◆ **TASK**:
Retype, without pictures, the line holding "The width and height of the screenshot is (970, 485)." and each line below it through the final line.

[Collected data entries]

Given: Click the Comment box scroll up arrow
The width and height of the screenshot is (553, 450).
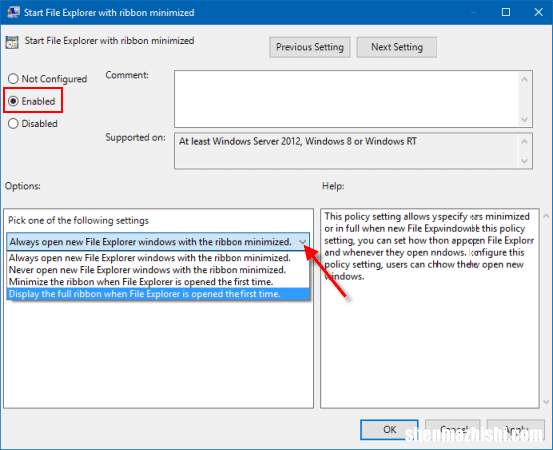Looking at the screenshot, I should (x=524, y=79).
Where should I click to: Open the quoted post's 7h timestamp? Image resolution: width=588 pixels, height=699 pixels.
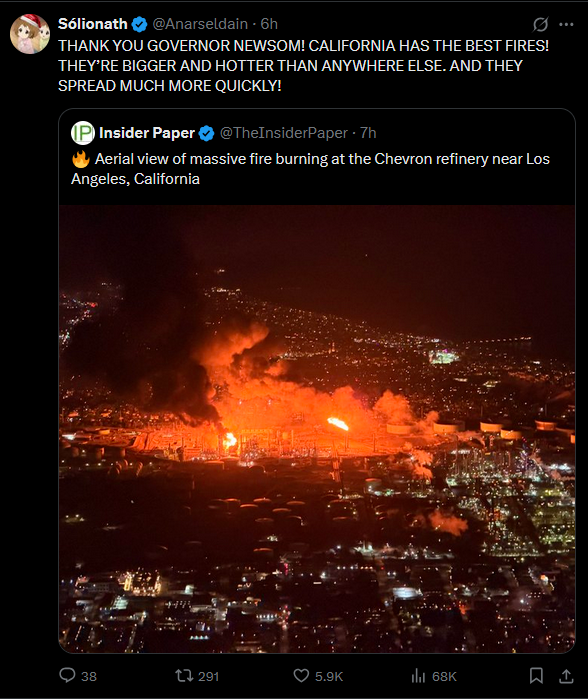[368, 133]
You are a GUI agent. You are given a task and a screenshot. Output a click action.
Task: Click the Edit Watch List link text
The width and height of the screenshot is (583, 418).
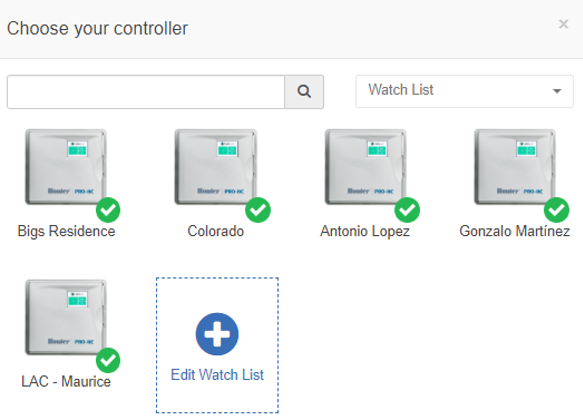pyautogui.click(x=217, y=375)
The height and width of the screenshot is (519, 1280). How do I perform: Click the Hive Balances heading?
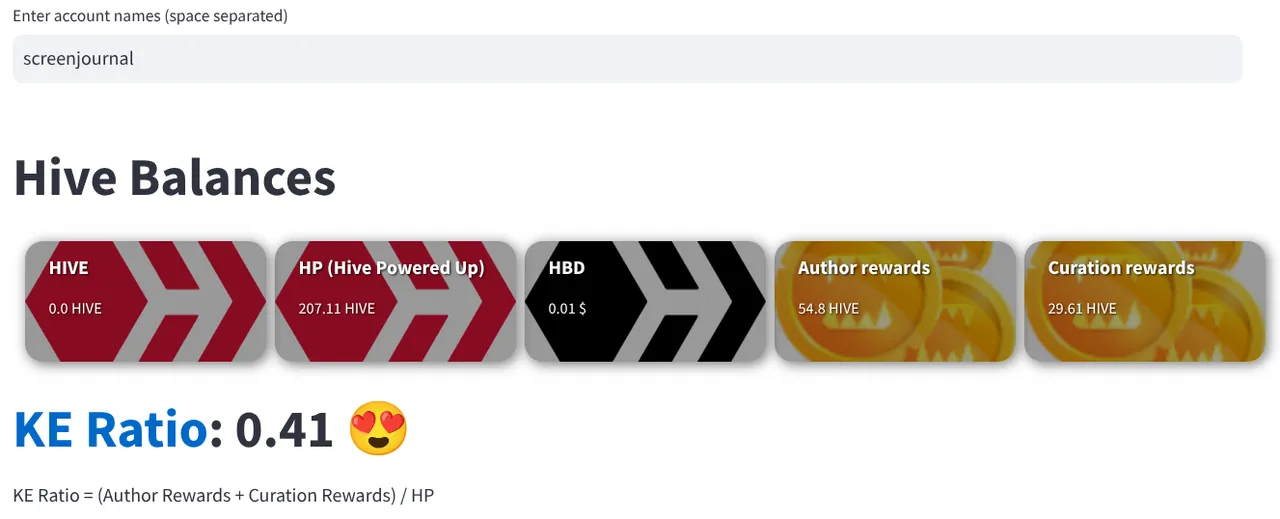[x=175, y=178]
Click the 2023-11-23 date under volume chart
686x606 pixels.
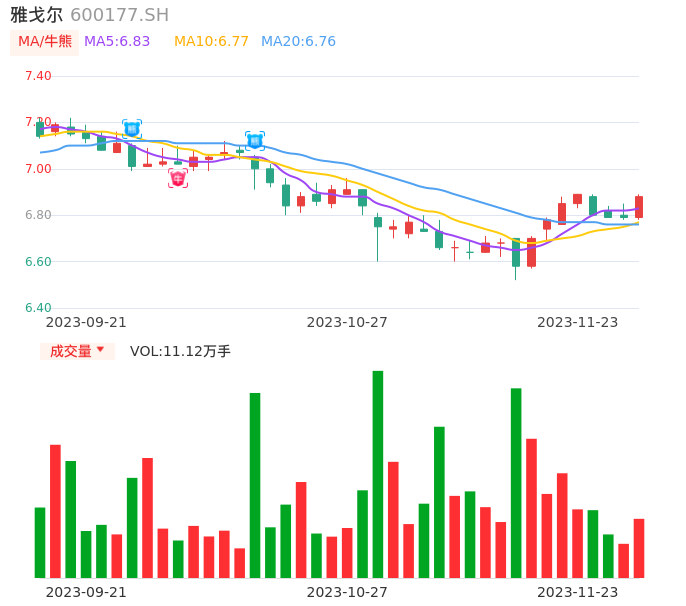[578, 592]
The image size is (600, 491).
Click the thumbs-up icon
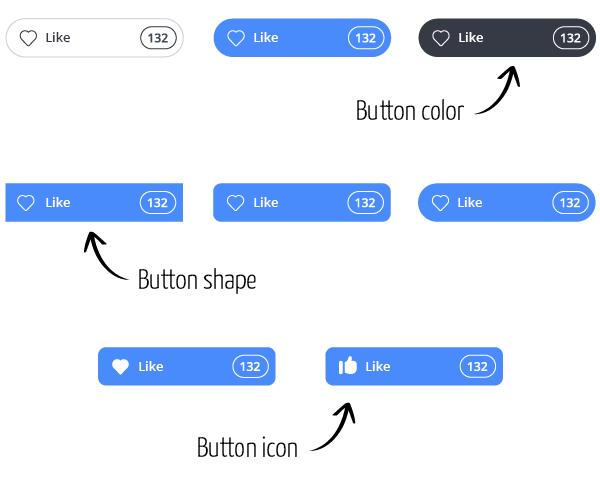click(x=347, y=365)

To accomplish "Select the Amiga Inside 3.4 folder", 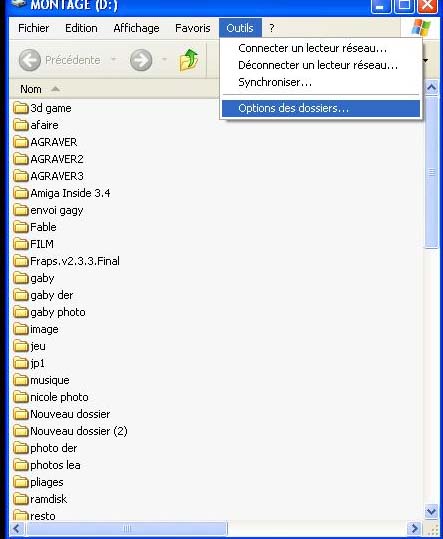I will click(x=62, y=193).
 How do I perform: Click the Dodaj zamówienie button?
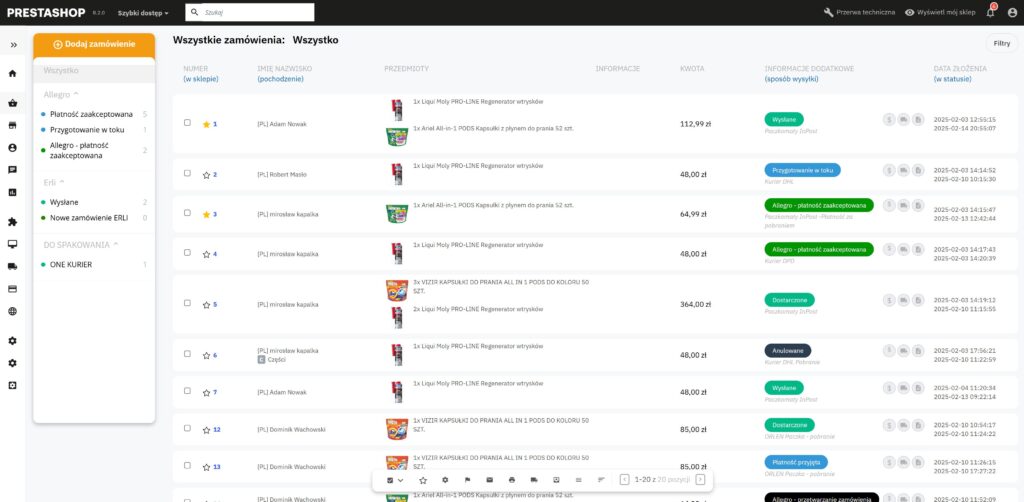[94, 45]
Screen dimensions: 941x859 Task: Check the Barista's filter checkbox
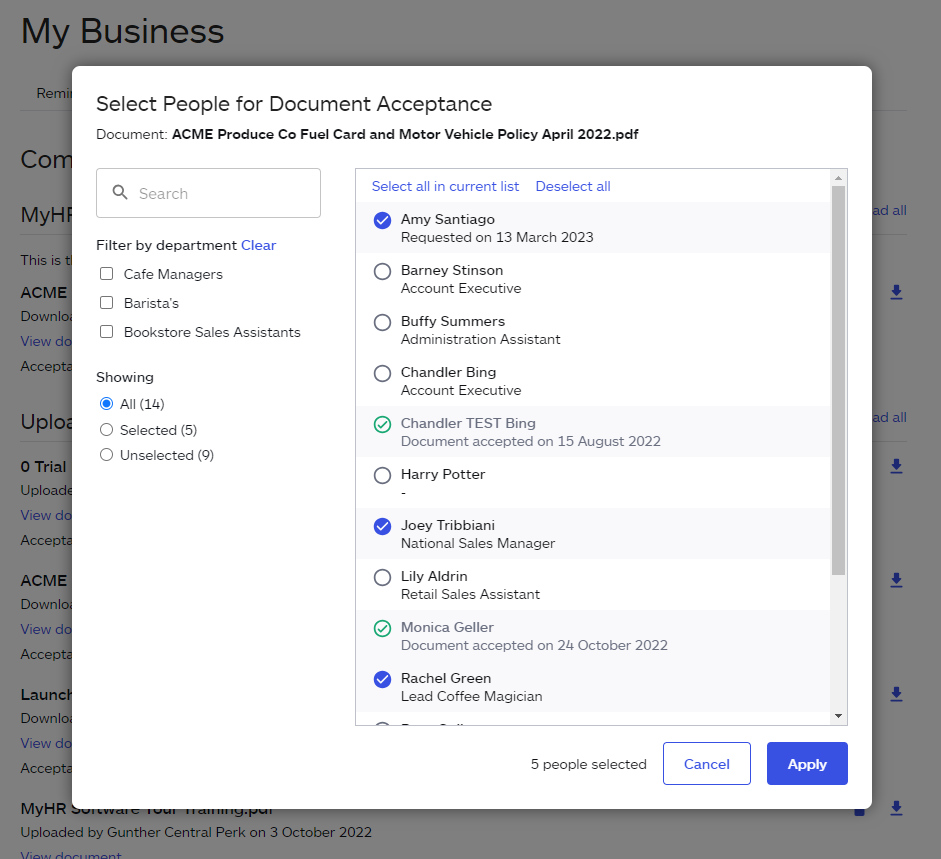click(x=106, y=302)
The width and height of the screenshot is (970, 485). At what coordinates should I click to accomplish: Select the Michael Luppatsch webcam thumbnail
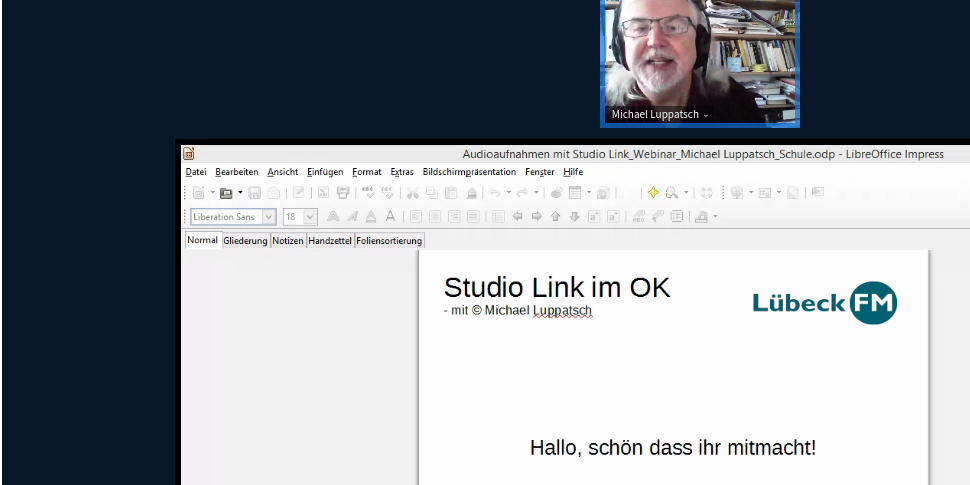[699, 62]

◆ **SOLUTION TO THE EXERCISE**:
The width and height of the screenshot is (970, 485). At what coordinates should I click to accomplish: Select the Michael Luppatsch webcam thumbnail
[699, 62]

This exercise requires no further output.